John Prine is one of the truly gifted chroniclers of American life. His attention to detail, and witty, Mark Twain-esque sense of humor have made him a cult hero to thousands of devoted fans in the United States and Europe. His off-handed ability to twist lyrics is perfectly complimented by his limited, yet endearingly unique voice.
Prior to becoming an acclaimed singer/songwriter and CEO of Oh Boy Records, Prine spent time in the armed service and then took a job as a mailman in Chicago. While delivering mail he would pass the time writing songs. At night, Prine would survey the local music scene.
“One night, toward the end of 1970, I got up at an open-mike night at a club called the Fifth Peg in Chicago,” said Prine on his Web site. “There were all these amateurs getting up and they were terrible. So I started making some comments about it and the next thing I knew, somebody said, ‘Well, if you think you can do it better …’ I said, ‘I could.’ I got up on stage and played “Sam Stone,” “Hello in There” and “Paradise,” said Prine.
Shortly thereafter, Prine was “discovered” by country legend Kris Kristofferson, who described the experience in the liner notes to Prine’s self-titled debut album:
“Then he started singing, and by the end of the first song we knew we were hearing something special … Unlike anything I’d heard before … We went away believers, reminded how go- d –ed good it feels to be turned on by a real creative imagination.”
Although the album enjoyed a warm reception from critics and fellow musicians, it failed to sell many copies. Subsequent releases garnered similar results – accolades from the press but no sales receipts.

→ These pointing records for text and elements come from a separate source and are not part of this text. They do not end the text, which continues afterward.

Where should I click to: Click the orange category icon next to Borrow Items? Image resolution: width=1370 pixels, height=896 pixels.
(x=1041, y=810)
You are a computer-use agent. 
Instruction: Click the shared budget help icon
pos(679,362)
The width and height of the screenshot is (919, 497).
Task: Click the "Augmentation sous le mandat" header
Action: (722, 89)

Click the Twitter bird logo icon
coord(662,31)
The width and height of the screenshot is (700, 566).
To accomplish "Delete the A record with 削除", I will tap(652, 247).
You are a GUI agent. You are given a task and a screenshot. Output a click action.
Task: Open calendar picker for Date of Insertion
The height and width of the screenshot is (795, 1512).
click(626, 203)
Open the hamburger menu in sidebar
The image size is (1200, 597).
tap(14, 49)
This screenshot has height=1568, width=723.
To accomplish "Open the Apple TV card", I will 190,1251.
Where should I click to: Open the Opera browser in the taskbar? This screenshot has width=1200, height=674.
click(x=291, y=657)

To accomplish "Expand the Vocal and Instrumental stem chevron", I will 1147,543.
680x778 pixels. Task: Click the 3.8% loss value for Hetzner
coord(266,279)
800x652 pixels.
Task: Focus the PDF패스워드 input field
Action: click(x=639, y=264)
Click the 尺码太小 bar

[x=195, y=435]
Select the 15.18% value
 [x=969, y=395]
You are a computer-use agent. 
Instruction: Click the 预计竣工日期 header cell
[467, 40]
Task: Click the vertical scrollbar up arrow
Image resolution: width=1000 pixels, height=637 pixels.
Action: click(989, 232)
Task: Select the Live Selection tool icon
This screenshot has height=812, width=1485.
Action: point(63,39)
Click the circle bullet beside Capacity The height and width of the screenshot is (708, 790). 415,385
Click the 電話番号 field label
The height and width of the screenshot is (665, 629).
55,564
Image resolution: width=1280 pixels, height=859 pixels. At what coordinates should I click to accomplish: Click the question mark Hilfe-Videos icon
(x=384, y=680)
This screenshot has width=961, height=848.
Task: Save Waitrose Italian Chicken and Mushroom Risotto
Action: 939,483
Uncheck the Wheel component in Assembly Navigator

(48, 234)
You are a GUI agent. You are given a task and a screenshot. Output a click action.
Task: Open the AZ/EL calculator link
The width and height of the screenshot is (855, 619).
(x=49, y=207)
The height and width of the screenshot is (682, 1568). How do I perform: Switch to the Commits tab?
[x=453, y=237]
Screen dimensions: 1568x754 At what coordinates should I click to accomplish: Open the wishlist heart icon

Undaunted, Prine continued to tour andbuild a devoted following with his charismatic, one-man performances. Fed up with behemoth record companies (Atlantic and Asylum) Prine and longstanding manager Al Bunetta, formed Oh Boy Records in 1984. Two years later, Prine’s German Afternoons was nominated for a Best Contemporary Folk Grammy. Arguably Prine’s finest work since his debut, the album boasted the Prine co-write, “I Just Wanna Dance With You,” which capable cowboy crooner George Strait scored a No. 1 hit with on the country charts in 1998.Finally, after a nearly five-year recording hiatus, Prine hit pay dirt in 1991 with The Missing Years, which won a Grammy and is Prine’s best selling album to date.
“I’ve sold 3,500 records and I’ve sold 350,000. It’s more fun to sell 350,000,” said Prine in a 1995 interview with The Courier Journal.
The Missing Years was produced by Howie Epstein (member of Tom Petty and the Heartbreakers), as was Prine’s next LP Lost Dogs and Mixed Blessings, which came out in 1995. In 1997 Prine released an album of duets with celebrated females such as Emmylou Harris, Lucinda Williams and Patty Loveless. Iris DeMent is paired with Prine for the album’s hilarious title track, “In Spite of Ourselves.”
In 1997, Prine also released a second spectacular live album, Live On Tour, which featured the stellar Lost Dogs Band backing him. (In 1987, the double album, John Prine Live was released.) For his latest release, Souvenirs, Prine dusted off some old favorites and rerecorded them in the studio.
Prine’s best material works on a universal level. Listening to his songs is like sharing a joke with an old friend – his ability to strike on a gut level is unparalleled. Prine posseses the sensitivities of a folk singer, a Hank Williams/Roger Miller-esque sense of humor and the thumping heart of a rock & roller.
Prine’s songbook has drawn the attention of R.E.M., Bob Dylan, Bonnie Raitt, Joan Baez, Bette Middler and the Cowboy Junkies. In concert, Dave Matthews often performs a stirring rendition of the Prine classic, “Angel From Montgomery.” But, make no mistake, there is no better way to experience the unruly brilliance of Prine than going straight to the source. As his two live albums attest, Prine is an inspired performer who weaves laugh-out-loud tales in between beautifully crafted, back-porch masterpieces. Prine and his fine-tuned traveling band are not to be missed.